In a flash, they’re with me.

They browse my store. I’m invisible at first, but not for long. Once I get near enough I begin to fence them with my trader’s talk—it’s a thing I’m good at, the chatter that encourages a customer’s interest. My goods are all top-quality. My stories have stories. My beadwork is made by relatives and friends whose tales branch off in an ever more complicated set of barriers. I talk to each of the women, make pleasant comments, set up a series of fences and gates. They’re very modest and polite women, shy, stiff maybe. The girls talk just a little and the mother not at all. When they don’t get a joke they lower their lashes and glance at one another with a secret understanding. When they do laugh they cover their lovely calm mouths with their hands. Their eyes light with wonder when I give them each a few tubes of glittering cut beads, some horn buttons, a round-dance tape.

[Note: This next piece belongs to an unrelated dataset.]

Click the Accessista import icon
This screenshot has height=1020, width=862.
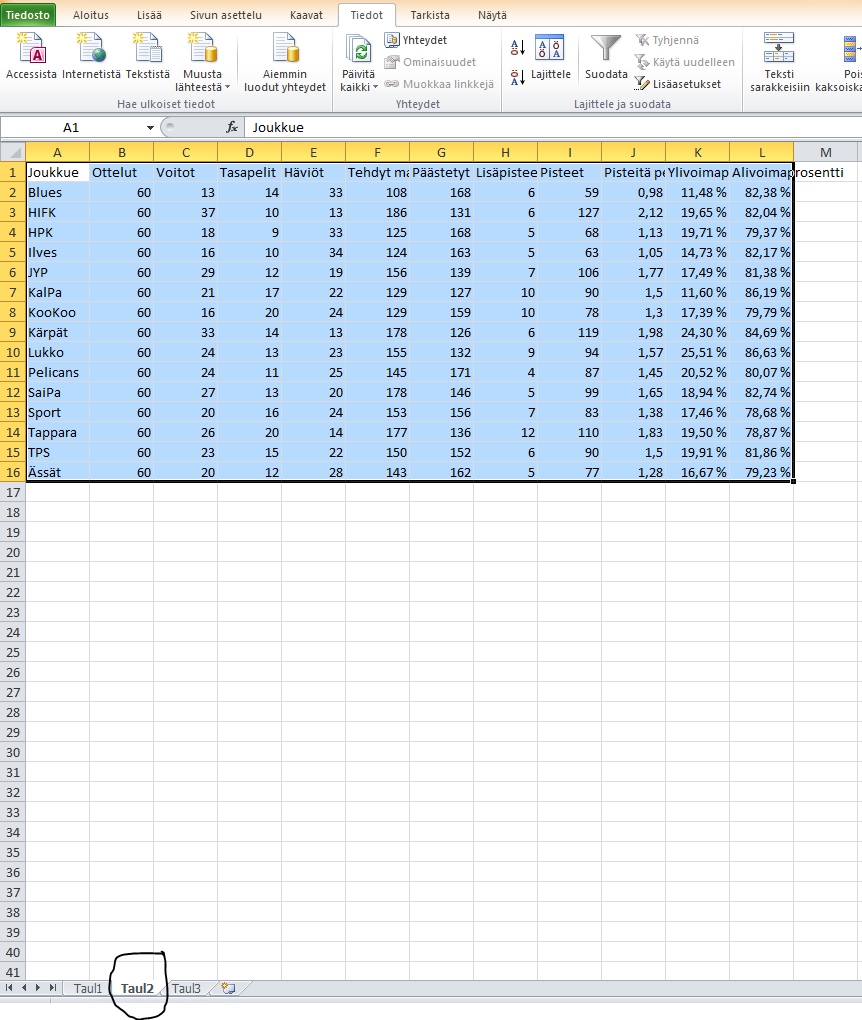click(x=31, y=49)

They try to melt away. I keep talking. I ask them if they’ve eaten, tell them I’ve got food, and show them my stash of baked beans, corn, fry bread, molasses cookies. I make them up heaped plates and I play a little music on the car radio. I keep on talking and smiling and telling my jokes until the girls yawn once. I catch them yawning, and so I open my tent, pitched right near, so nice and inviting. I tell them they are welcome to lie down on the soft heap of blankets and sleeping bags. Their dark eyes flare, they look toward their mother, wary, but I fend off their worry and wave them inside, smiling the trader’s smile.